Dr. Scott H. Suter’s new book, A Potter’s Progress: Emanuel Suter and the Business of Craft, examines how one craftsman in the 1800s cultivated the art of pottery and expanded markets across the Shenandoah Valley of Virginia. That potter, Emanuel Suter, also happens to be Suter’s great-great grandfather.
“A key takeaway from this book lies in the story of one craftsman’s move from the tradition in which he learned toward a more national, industrial model,” Suter said. “This case study can be applied to other regions as well, but here the focus is on the Shenandoah Valley.”
The idea for the book, published in January 2020 by University of Tennessee Press, originated when Suter was a graduate student at the University of North Carolina at Chapel Hill.

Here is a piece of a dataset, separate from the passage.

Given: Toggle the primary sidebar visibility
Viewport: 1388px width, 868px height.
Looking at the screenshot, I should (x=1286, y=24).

One of Suter’s professors had recently published a book on North Carolina potters, and Suter told him about his great-great grandfather. After being encouraged to research the topic, Suter made the concept the major portion of his doctoral dissertation at George Washington University, where he received his Ph.D. in American civilization.
Suter’s research for A Potter’s Progress included information from family members, records in numerous archives and collections and even details from Emanuel Suter’s own diary. His diary included “meticulous descriptions for his ceramic wares, along with glazing recipes and the quotidian details of 19th century business,” according to the University of Tennessee Press catalog. As a farmer, Emanuel Suter incorporated cutting-edge, timesaving equipment into his practice. His innovative, entrepreneurial spirit carried over into his pottery side business. Suter’s book includes nearly two-dozen color images, and a close study of techniques, products, shop organization, marketing and labor of Emanuel Suter’s pottery shops.

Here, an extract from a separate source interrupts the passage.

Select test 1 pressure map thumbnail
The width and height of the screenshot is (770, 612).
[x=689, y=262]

“This tightly focused case study of the trials and triumphs of one craftsman as he moved from a cottage industry to a full-scale industrial enterprise—prefiguring the market economy that would characterize the 20th century—serves as a microcosm for examining the American spirit of progress in late 19th century America,” stated the University of Tennessee Press.
Suter has published numerous books, chapters and essays on Southern literature and cultural history. His book Shenandoah Valley Folklife was published in 1999 by University Press of Mississippi. And, along with Cheryl Lyon, he produced two volumes, titled Harrisonburg and Rockingham County, in Arcadia’s “Images of America” series.
Suter has served as a professor of English and American studies at Bridgewater College since 2002. His focus on American culture has included courses on American folklife, American studies, Southern literature, American cultural history and public history. In July 2019, he was named director of the Margaret Grattan Weaver Institute for Regional Culture at Bridgewater. Housed in the college’s Center for Engaged Learning, the institute provides support and resources for the study and advancement of history and culture in the Shenandoah Valley of Virginia. Suter received the college’s Faulty Scholarship Award in 2017 and the college’s Ben and Janice Wade Outstanding Teaching Award in 2019.